By rooting out fraudulent claims, Discovery Health saved R568 million for its client schemes last year – up from R405m in 2016.

Discovery Health chief executive Dr Jonathan Broomberg says cracking down on fraud acts as a strong deterrent, resulting in further saving. “We estimate that the ‘halo’ effect of these fraud-control activities, in which health professionals and others contemplating fraud desist from fraud in reaction to visible policing and action by Discovery Health, has prevented additional fraud to the value of approximately R3 billion over the past 24 months.”

Efforts to combat claim fraud include the deployment of a specialised team of analysts and professional investigators, as well as a forensic software system that analyses claims data and identifies unusual claim patterns. Tip-offs from whistle-blowers also help.

Discovery Health says the trends of the top provinces and types of offences remained relatively unchanged. Gauteng (2 595), KwaZulu-Natal (916) and the Western Cape (773) had the highest number of fraud cases last year, with the Northern Cape (five) having the lowest number.
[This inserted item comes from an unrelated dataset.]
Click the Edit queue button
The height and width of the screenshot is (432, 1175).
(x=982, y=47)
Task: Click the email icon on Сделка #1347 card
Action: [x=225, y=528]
The main offence in 2017 was claims submitted for medicines and medical devices that were never supplied. A common trend involved pharmacies supplying members of medical schemes with non-claimable items but submitting claims for prescription medicines. In other instances, medicines or services were supplied to non-members and were claimed for using a member’s medical scheme card. Sometimes, pharmacies or doctors dispensed generic medicines but claimed for higher-cost original medicines.